- Study material -

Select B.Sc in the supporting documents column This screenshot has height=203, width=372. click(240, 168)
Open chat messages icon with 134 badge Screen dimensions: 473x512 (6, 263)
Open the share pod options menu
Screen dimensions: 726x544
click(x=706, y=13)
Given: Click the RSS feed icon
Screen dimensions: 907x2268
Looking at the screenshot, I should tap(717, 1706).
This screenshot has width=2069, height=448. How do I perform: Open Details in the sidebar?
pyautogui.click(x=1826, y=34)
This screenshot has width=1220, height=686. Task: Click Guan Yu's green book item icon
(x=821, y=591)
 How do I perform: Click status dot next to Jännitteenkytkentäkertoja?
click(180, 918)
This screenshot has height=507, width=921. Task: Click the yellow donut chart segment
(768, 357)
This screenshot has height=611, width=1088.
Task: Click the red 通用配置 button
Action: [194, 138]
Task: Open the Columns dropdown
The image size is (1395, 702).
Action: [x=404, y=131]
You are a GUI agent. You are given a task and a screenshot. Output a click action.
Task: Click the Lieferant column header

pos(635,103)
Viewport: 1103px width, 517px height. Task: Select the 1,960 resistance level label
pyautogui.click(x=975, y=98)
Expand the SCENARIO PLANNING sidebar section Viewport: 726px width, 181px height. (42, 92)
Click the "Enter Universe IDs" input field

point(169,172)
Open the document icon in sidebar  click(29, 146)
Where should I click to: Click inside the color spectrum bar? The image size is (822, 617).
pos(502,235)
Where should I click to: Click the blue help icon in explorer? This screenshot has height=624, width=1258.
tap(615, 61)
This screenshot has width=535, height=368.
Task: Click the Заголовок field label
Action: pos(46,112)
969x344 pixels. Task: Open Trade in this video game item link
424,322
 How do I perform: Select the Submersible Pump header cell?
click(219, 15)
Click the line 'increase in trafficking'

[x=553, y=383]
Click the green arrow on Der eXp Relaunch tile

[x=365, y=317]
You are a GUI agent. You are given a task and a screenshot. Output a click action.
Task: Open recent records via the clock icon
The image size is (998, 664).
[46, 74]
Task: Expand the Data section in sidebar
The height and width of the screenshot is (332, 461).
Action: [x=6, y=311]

- Work request -
Transcribe all of the data above, character for character.

- Answer to this problem -
Select B.Sc in the supporting documents column This screenshot has height=203, width=372. click(240, 168)
Open chat messages icon with 134 badge Screen dimensions: 473x512 (6, 263)
Open the share pod options menu
Screen dimensions: 726x544
click(x=706, y=13)
Given: Click the RSS feed icon
Screen dimensions: 907x2268
Looking at the screenshot, I should tap(717, 1706).
This screenshot has width=2069, height=448. How do I perform: Open Details in the sidebar?
pyautogui.click(x=1826, y=34)
This screenshot has width=1220, height=686. Task: Click Guan Yu's green book item icon
(x=821, y=591)
 How do I perform: Click status dot next to Jännitteenkytkentäkertoja?
click(180, 918)
This screenshot has height=507, width=921. Task: Click the yellow donut chart segment
(768, 357)
This screenshot has height=611, width=1088.
Task: Click the red 通用配置 button
Action: [194, 138]
Task: Open the Columns dropdown
The image size is (1395, 702).
Action: [x=404, y=131]
You are a GUI agent. You are given a task and a screenshot. Output a click action.
Task: Click the Lieferant column header

pos(635,103)
Viewport: 1103px width, 517px height. Task: Select the 1,960 resistance level label
pyautogui.click(x=975, y=98)
Expand the SCENARIO PLANNING sidebar section Viewport: 726px width, 181px height. (42, 92)
Click the "Enter Universe IDs" input field

point(169,172)
Open the document icon in sidebar  click(29, 146)
Where should I click to: Click inside the color spectrum bar? The image size is (822, 617).
pos(502,235)
Where should I click to: Click the blue help icon in explorer? This screenshot has height=624, width=1258.
tap(615, 61)
This screenshot has width=535, height=368.
Task: Click the Заголовок field label
Action: pos(46,112)
969x344 pixels. Task: Open Trade in this video game item link
424,322
 How do I perform: Select the Submersible Pump header cell?
click(219, 15)
Click the line 'increase in trafficking'

[x=553, y=383]
Click the green arrow on Der eXp Relaunch tile

[x=365, y=317]
You are a GUI agent. You are given a task and a screenshot. Output a click action.
Task: Open recent records via the clock icon
The image size is (998, 664).
[46, 74]
Task: Expand the Data section in sidebar
The height and width of the screenshot is (332, 461).
Action: [x=6, y=311]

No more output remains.